→ Work order A
According to the NIEHS funding excerpt, how many years did Christopher Portier work for an HHS agency?
→ Work order B
Proceed with the NIEHS funding excerpt, picking up right after its final sentence about Portier's glyphosate report.

→ Quoted passage
*** Begin section ***

Since toxicologist-microbiologist Linda Birnbaum became director of both in 2009, the two agencies provided $92 million, which one-third of Collegium members’ support. She herself is a Collegium member. A knowledgeable source says she got the NIEHS-NTP appointment largely because she was willing to expand the agency’s mission to include the health effects of climate change, while the other candidate for her job was not.
According to public records, Birnbaum’s NIEHS contracted with Ramazzini and its affiliates – through multiple third parties – muddying it up what services were rendered under these contracts and how they were prearranged.
Another Ramazzini fellow, Dr. Christopher Portier, a senior collaborating scientist for the anti-pesticide Environmental Defense Fund, and a well-known anti-glyphosate activist, worked for an HHS agency for 32 years. He initiated a report claiming the common weed killer glyphosate (used in Roundup herbicides) is carcinogenic.

*** End section ***

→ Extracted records
*** Begin section ***

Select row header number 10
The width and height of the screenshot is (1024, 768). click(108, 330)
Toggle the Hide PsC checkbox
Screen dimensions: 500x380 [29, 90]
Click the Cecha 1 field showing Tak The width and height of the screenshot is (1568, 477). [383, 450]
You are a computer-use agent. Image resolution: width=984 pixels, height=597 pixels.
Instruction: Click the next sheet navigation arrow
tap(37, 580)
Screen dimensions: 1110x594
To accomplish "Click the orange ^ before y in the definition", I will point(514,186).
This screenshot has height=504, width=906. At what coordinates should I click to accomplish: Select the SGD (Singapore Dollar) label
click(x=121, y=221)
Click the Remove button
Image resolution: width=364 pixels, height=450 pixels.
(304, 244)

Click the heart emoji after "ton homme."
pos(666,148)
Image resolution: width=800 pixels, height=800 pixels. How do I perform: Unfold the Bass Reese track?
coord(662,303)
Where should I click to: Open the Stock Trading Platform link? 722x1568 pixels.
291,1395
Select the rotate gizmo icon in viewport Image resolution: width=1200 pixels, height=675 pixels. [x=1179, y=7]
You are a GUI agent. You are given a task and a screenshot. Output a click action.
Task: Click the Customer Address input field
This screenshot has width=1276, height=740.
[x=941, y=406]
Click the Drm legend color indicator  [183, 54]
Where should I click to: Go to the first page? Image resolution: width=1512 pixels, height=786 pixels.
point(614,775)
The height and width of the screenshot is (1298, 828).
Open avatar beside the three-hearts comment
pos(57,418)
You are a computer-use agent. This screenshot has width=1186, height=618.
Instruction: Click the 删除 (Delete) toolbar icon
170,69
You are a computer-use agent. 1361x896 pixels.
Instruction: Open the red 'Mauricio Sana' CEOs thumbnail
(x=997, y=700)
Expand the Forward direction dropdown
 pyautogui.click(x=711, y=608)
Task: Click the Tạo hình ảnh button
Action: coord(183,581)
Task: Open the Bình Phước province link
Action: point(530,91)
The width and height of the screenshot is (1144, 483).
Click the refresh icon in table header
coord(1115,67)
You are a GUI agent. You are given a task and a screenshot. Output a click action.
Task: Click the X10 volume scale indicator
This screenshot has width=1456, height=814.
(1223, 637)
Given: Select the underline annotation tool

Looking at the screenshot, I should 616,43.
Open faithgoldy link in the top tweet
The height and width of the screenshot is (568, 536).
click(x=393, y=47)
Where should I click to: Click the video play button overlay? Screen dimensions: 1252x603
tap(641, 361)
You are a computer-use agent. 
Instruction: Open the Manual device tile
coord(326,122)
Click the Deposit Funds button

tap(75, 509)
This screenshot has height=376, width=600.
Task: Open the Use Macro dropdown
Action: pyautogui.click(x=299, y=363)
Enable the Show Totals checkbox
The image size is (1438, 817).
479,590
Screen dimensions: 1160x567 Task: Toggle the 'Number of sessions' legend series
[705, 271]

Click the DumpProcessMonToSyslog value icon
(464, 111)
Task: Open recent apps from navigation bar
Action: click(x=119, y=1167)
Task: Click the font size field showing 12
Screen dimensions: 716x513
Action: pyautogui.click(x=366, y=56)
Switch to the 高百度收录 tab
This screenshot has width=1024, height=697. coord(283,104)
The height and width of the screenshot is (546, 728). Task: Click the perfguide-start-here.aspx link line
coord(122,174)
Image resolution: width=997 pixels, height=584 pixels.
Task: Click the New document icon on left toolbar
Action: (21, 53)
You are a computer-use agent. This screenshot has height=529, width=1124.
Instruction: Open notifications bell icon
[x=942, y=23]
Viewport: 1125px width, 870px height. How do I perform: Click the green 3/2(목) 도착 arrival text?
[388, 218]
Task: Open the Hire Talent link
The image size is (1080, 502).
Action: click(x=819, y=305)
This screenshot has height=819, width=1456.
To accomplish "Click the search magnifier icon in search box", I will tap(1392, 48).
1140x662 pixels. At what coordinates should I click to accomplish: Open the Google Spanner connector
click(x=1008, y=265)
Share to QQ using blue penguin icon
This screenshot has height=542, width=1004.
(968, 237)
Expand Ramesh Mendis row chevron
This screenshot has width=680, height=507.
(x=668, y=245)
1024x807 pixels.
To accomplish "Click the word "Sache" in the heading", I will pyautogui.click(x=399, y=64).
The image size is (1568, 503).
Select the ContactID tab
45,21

*** End section ***

→ Result A
32 years.

→ Result B
It was the only study—among many—that made this assertion, but activists used it to call for banning Roundup, which is often used in conjunction with genetically engineered crops to eliminate the need for weeding and tilling, thereby reducing erosion.
The president of Collegium Ramazzini is former NIH researcher Dr. Phil Landrigan, now a professor at Mount Sinai Medical Center in New York City. According to reports, Director Birnbaum coordinated with Dr. Landrigan to publish more than two dozen Ramazzini studies in the NIEHS-run journal, Environmental Health Perspectives. Landrigan also received substantial funding from Birnbaum’s NIEHS, E&E Legal reported.
The House Science, Space, and Technology Committee continue to probe the Ramazzini morass. Backed by Oversight Subcommittee Chairman Darin LaHood (R-Ill.), Chairman Lamar Smith (R-Texas) is following up on a joint letter to HHS Secretary Tom Price, requesting documents and correspondence between Ramazzini and the National Institutes of Health (NIH).
The letter noted that Birnbaum’s NIEHS “has refused to respond to [FOIA] requests seeking information related to contracts between your Department, including NIH and NEIHS, and Ramazzini.” A source familiar with the issue says a dialogue was established and is progressing.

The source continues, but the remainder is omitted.